Doc Template

VMware's high availability has a simple goal, if a ESXi server crashes all the VM's running on that server do as well, the other ESXi servers within the cluster will detect this and move the VM's onto the remain ESXi servers, once the failed ESXi server has been repaired and is back online, if DRS is enabled the cluster will be rebalanced if DRS has been set to automatic. The features regarding HA in are

Existing advanced options now available for the GUI
New advanced options to control memory and CPU alerts
Three different methods to indicate how to measure load on the cluster

Normally in a cluster you have a redundancy of +1 or more, for example if you need say five ESXi servers to support your environment, then you should have six ESXi servers within the cluster, the additional ESXi server would help during a server crash or if you need to update/repair a server, thus there would be no degradation of your services.

If you have previous experience of clusters you would have heard of split-brain, basically this means that either one of more ESXi server become orphaned from the cluster due to network issues, this is also know as the isolated host. The problem with the split is that each part thinks it is the real cluster, VMware's default behavior is that the isolated host powers off all its VM's, thus the locks on the VM's files are then available for other ESXi servers to use. So how does a ESXi server know that its isolated, you could configure a default gateway and thus if it cannot get to this gateway then there is a problem, you can also use an alternative IP device as a ping source. Try and make sure that you have redundancy built into your Service Console network (multiple NIC's or even a second Service Console).

With version 4 you must have at least one management port enabled for HA for the HA agent to start and not produce any error messages, try and setup this port on the most reliable network.

To configure a management port follow below

Management port

Confirm that you have setup the management network for each of the ESXi servers that you wish to use HA

Configuring HA

Now that you have a Management Port Group setup you are ready to configure HA, you should have a cluster already setup (if not then see my Clustering and DRS section), select the cluster and the configure tab and then vSphere Availibility. When you first look at HA there will be a number of alerts indicating that some configuration needs to be completed.

There are two HA configurations that you can setup normal HA and a Proactive HA, we will start with the normal HA, the first screen deals with Failures and Responses, there are a number of conditions that you can set, what happens to a Host Failure (ESXi failure), what to do with a Host that is isolated, VM component protections such as Permanent Device Loss (PDL) and All-Paths-Down (APD) and VM monitoring.

Permanent Device Loss (PDL):

A datastore is shown as unavailable in the Storage view
A storage adapter indicates the Operational State of the device as Lost Communication

All-Paths-Down (APD):

A datastore is shown as unavailable in the Storage view
A storage adapter indicates the Operational State of the device as Dead or Error

The next section regarding Admission Control is a policy that ensures failover capacity within a cluster, for example how many ESXi servers the cluster can tolerate, or the capacity loss of a ESXi server, etc. Most of the options are self explaining and are determined by how many ESXi servers are within the cluster.

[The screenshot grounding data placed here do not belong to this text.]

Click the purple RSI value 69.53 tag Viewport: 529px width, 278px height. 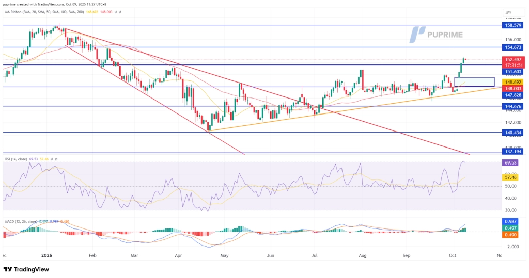click(x=511, y=162)
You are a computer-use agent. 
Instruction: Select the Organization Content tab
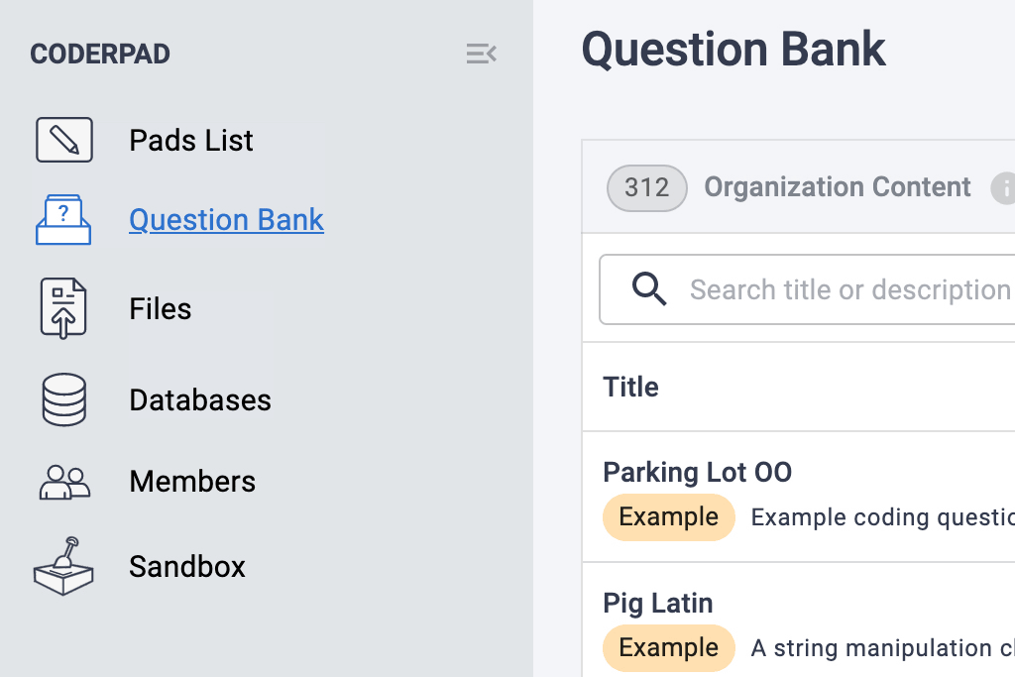point(837,187)
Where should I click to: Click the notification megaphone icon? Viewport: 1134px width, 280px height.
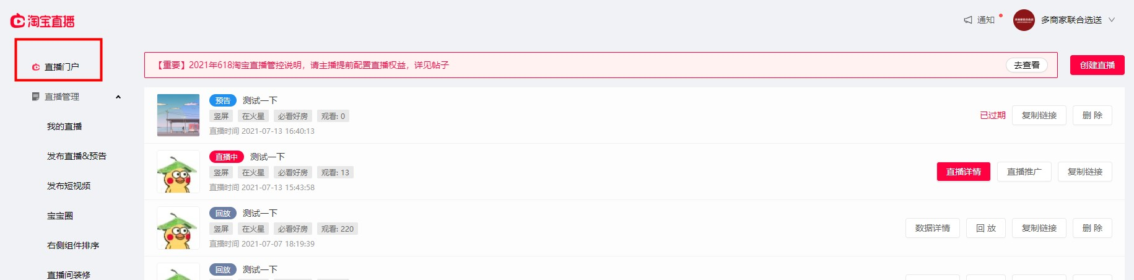coord(968,20)
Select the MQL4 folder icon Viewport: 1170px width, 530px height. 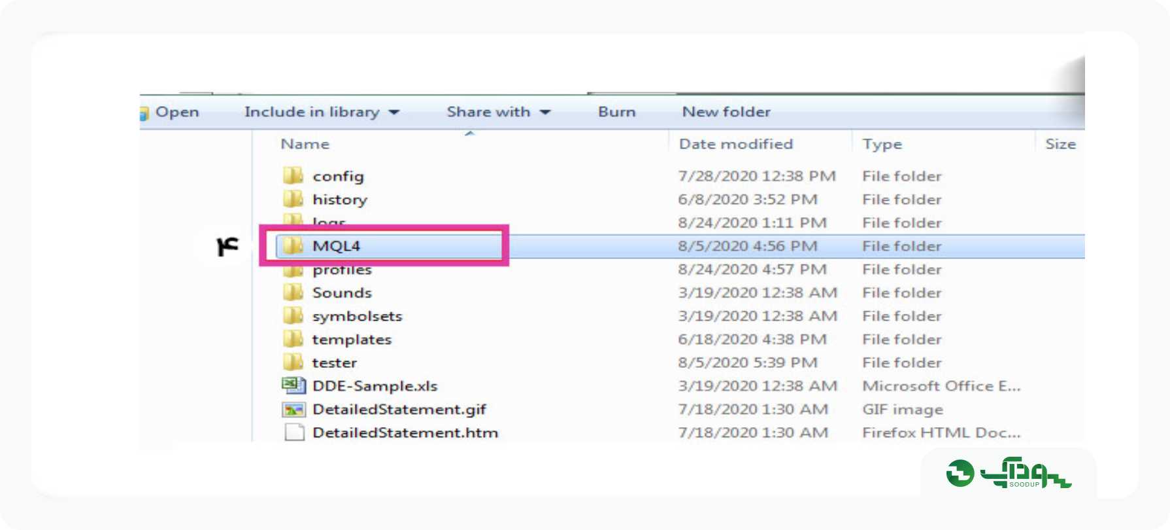293,245
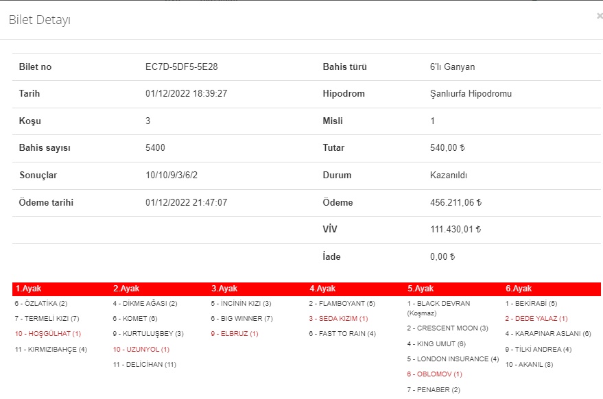
Task: Click the 3.Ayak column header
Action: click(225, 289)
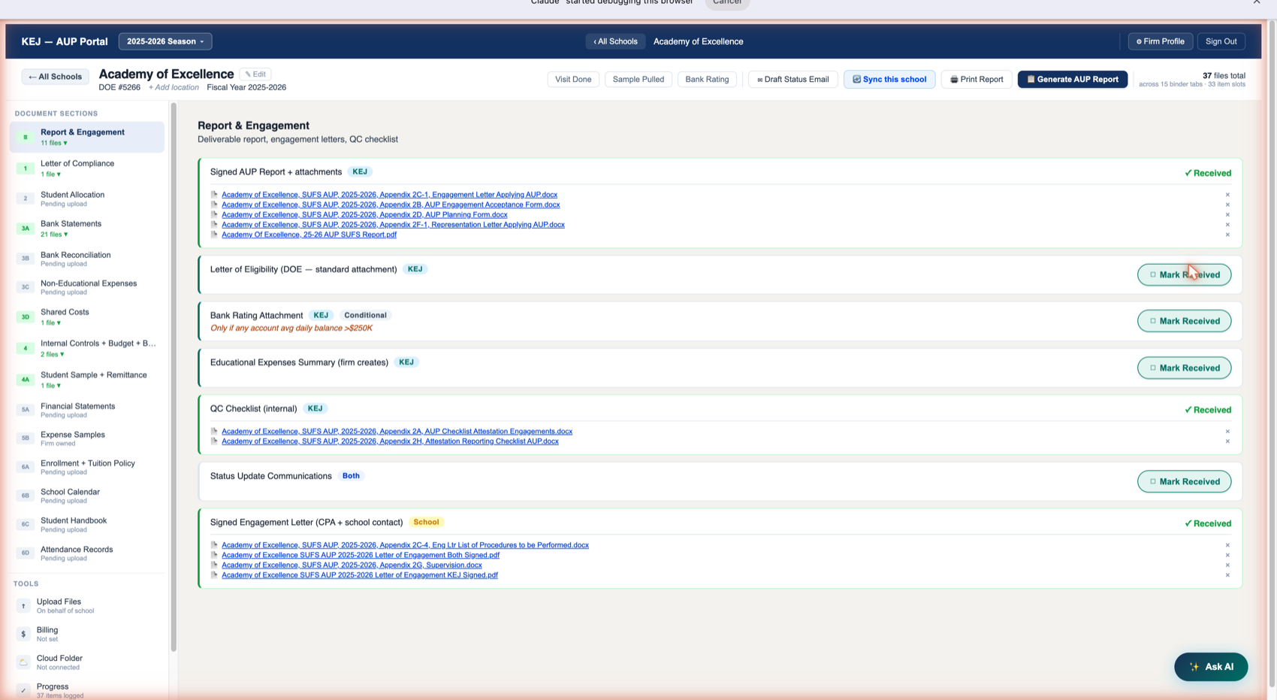Image resolution: width=1277 pixels, height=700 pixels.
Task: Click the Ask AI sparkle button
Action: tap(1211, 667)
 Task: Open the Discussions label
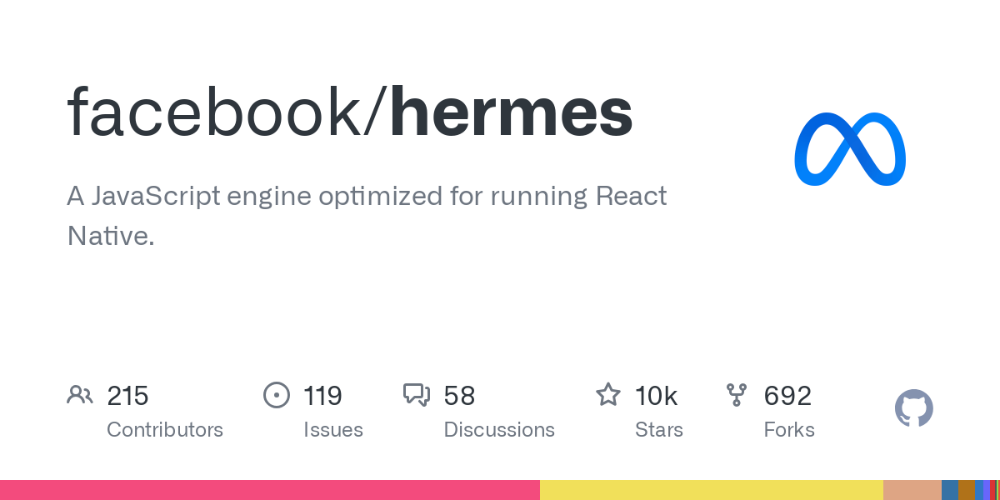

Next we come to HeartBeat datastores, the datastores are used to monitor the ESXi servers and VM's when a network issue occurs, this helps with split brains within a cluster where ESXi servers become deattached from the cluster. Two datastores are used and you have a few options to either automatically select them or to specifically specify which ones to use.

Lastly we have an advanced options which are paramneters you can set for the cluster, these are areas where VMWare many ask you to add entries that are beyond the normal configuration.

Next we have the Proactive HA seection, this allows the vCenter a more proactive approach to handling issues within the cluster, the first screen allows you to either take a manual approach or let VMWare handle the situation thus automatically move VM's to surviving ESXi servers within the cluster. The remediation determines what happens to partially degraded hosts

Quarantine mode for all failures - Balances performance and availability, by avoiding the usage of partially degraded hosts provided that virtual machine performance is unaffected.
Quarantine mode for moderate and Maintenance mode for severe failure (Mixed) - Balances performance and availability, by avoiding the usage of moderately degraded hosts provided that virtual machine performance is unaffected. Ensures that virtual machines do not run on severely failed hosts.
Maintenance mode for all failures - Ensures that virtual machines do not run on partially failed hosts.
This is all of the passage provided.